**Task brief**
Lines below that include "video" are the answer; copy each one.

The data Block Start

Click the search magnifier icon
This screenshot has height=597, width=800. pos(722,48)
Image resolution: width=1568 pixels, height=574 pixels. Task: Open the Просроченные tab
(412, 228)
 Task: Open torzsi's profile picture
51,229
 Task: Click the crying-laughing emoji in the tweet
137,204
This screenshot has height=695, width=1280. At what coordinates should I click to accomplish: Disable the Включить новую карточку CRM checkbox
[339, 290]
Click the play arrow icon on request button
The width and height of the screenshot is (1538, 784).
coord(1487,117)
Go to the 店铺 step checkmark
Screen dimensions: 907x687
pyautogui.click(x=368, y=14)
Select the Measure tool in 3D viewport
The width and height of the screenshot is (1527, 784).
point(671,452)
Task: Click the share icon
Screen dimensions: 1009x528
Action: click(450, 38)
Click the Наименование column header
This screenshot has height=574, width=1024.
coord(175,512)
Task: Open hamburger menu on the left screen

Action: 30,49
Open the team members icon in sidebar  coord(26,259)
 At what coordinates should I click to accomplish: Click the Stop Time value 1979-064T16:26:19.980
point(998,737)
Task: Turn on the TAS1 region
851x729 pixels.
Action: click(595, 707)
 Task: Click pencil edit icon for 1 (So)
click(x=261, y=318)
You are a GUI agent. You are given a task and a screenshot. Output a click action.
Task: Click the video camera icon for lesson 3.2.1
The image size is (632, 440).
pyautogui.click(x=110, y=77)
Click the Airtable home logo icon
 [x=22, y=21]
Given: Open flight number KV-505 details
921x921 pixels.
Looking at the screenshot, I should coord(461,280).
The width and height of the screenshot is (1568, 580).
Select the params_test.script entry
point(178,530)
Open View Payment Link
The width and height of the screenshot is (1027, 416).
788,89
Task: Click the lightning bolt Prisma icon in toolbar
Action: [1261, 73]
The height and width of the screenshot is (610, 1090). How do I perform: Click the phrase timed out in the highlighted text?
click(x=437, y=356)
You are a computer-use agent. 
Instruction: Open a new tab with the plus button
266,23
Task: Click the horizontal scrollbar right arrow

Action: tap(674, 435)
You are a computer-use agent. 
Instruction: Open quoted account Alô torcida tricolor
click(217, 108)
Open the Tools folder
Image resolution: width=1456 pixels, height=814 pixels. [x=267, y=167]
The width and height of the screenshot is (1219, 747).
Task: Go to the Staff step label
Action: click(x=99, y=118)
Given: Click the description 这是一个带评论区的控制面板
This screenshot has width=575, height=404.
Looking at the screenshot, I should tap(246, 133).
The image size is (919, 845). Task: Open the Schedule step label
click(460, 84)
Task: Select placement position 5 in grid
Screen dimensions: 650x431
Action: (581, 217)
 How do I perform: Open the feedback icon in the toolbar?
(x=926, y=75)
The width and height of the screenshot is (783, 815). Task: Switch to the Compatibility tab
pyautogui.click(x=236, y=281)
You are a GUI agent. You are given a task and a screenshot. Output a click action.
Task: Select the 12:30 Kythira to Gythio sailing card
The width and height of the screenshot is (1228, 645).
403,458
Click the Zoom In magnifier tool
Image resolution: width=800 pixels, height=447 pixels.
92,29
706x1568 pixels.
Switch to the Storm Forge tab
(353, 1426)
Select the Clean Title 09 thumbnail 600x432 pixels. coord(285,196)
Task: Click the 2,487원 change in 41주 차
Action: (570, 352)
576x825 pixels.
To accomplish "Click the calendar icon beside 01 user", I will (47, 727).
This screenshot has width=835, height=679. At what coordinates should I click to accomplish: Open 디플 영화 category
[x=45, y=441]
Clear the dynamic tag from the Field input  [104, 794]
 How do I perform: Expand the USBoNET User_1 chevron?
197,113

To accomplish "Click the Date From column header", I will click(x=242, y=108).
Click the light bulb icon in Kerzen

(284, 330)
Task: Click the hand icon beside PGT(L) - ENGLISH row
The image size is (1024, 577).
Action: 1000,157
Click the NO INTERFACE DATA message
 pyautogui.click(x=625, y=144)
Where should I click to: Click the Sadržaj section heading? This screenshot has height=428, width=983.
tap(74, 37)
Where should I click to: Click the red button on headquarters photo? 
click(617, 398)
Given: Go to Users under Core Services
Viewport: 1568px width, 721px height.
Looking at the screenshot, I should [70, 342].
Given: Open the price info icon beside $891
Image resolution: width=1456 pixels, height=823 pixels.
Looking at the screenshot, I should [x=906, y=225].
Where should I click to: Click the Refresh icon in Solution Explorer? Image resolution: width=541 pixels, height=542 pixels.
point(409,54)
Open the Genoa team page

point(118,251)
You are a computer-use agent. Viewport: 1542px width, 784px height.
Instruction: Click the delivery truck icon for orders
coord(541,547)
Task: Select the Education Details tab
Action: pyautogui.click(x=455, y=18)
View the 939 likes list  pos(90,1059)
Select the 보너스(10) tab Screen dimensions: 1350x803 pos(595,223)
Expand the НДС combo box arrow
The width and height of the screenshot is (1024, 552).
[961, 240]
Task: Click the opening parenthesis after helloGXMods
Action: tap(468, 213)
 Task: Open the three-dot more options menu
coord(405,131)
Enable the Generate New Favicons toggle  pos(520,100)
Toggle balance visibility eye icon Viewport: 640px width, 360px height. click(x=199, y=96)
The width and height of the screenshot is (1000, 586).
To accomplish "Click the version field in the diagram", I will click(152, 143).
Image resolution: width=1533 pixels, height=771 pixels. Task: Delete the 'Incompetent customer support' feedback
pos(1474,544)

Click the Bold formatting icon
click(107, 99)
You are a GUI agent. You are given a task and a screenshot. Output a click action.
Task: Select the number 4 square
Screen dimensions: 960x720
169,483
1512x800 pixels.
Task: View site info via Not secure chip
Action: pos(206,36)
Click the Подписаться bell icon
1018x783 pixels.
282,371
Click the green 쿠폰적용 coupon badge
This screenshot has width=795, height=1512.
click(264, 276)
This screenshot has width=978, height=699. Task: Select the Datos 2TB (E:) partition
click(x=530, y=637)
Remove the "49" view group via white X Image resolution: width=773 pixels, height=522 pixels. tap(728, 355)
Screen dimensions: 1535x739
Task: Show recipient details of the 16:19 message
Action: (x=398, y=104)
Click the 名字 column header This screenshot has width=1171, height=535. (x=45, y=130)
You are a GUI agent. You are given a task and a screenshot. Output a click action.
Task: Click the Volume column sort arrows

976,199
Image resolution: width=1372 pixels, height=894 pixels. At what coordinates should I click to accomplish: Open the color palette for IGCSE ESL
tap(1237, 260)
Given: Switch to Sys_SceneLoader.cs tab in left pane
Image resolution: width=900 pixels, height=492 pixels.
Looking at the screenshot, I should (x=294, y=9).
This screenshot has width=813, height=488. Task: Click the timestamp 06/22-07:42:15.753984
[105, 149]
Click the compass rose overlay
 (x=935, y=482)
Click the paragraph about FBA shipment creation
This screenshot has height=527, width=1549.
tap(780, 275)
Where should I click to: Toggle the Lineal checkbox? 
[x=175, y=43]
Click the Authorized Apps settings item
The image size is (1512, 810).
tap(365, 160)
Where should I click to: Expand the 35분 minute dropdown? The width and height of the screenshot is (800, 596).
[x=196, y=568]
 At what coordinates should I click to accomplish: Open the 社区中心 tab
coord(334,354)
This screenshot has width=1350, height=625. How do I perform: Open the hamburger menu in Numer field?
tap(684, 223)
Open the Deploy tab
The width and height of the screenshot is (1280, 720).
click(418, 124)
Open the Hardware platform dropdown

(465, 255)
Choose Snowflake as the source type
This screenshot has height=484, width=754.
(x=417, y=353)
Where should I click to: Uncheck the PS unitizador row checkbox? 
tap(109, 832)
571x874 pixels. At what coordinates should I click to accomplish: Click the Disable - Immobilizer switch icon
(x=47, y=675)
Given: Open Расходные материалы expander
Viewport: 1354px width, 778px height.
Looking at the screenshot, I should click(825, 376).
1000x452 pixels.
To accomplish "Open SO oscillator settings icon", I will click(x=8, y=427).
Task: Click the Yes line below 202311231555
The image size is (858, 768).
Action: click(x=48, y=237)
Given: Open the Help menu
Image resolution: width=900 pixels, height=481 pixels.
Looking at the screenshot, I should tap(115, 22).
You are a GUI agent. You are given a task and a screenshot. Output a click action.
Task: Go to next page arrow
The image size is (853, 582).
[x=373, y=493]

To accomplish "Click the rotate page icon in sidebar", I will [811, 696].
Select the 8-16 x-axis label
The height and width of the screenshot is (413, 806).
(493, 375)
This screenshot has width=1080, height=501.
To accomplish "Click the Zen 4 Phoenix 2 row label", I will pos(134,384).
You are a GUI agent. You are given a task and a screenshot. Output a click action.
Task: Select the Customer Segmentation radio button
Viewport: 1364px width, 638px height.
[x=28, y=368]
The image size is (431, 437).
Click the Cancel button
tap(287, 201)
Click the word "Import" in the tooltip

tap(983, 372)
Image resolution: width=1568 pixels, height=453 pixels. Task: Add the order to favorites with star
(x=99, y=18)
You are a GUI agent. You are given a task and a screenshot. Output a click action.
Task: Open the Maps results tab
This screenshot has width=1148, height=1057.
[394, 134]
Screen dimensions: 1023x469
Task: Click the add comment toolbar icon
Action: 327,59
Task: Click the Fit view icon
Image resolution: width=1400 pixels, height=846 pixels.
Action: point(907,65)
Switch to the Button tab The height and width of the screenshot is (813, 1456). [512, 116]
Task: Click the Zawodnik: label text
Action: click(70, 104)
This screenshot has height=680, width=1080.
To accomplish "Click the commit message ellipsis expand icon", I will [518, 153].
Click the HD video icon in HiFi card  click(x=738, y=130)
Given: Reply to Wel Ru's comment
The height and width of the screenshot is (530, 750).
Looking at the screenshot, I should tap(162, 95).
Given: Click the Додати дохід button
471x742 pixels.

The data Block End

**Problem solution**
Task: Click the video camera icon for lesson 3.2.1
Click the HD video icon in HiFi card  click(x=738, y=130)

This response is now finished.